> [YOUR OBJECTIVE]: Rescale the data from the line containing "420x236 pixels. How" through the end of the data, inclusive, and rewrite only those lines in full, requests included, with every coordinate in the answers multiplied by 1.75 and rounded to a whole number, halves rounded up. Leave the pictures out of your answer.
-- START OF THE INPUT --
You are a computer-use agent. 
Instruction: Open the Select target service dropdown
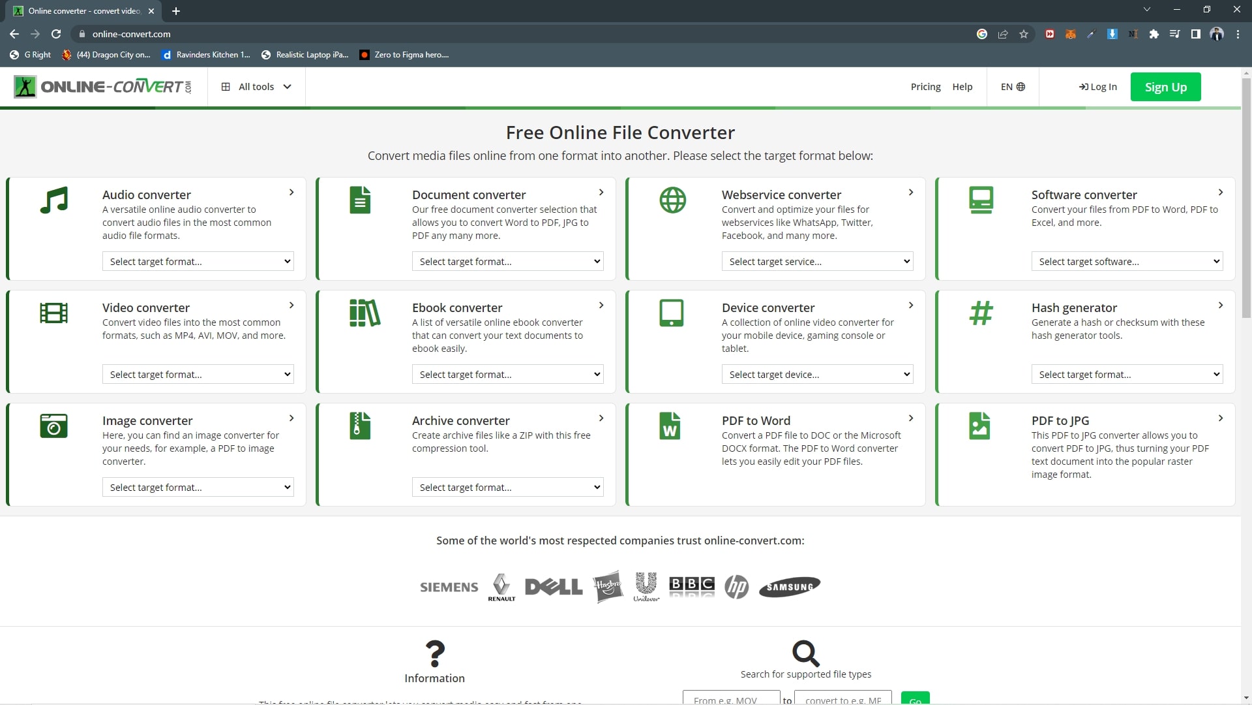pyautogui.click(x=817, y=262)
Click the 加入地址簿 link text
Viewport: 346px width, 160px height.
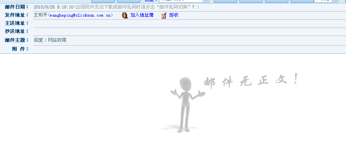[x=142, y=15]

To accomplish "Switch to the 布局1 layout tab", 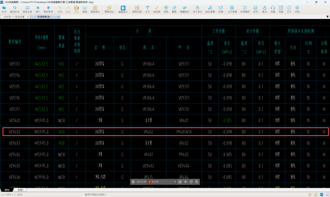I will 21,190.
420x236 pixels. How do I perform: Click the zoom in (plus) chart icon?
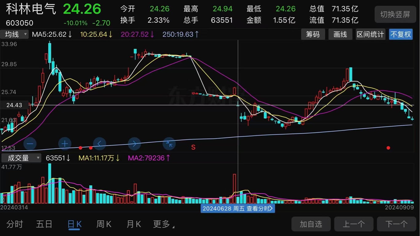tap(65, 144)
-- END OF THE INPUT --
> [THE SOLUTION]:
420x236 pixels. How do I perform: Click the zoom in (plus) chart icon?
tap(114, 252)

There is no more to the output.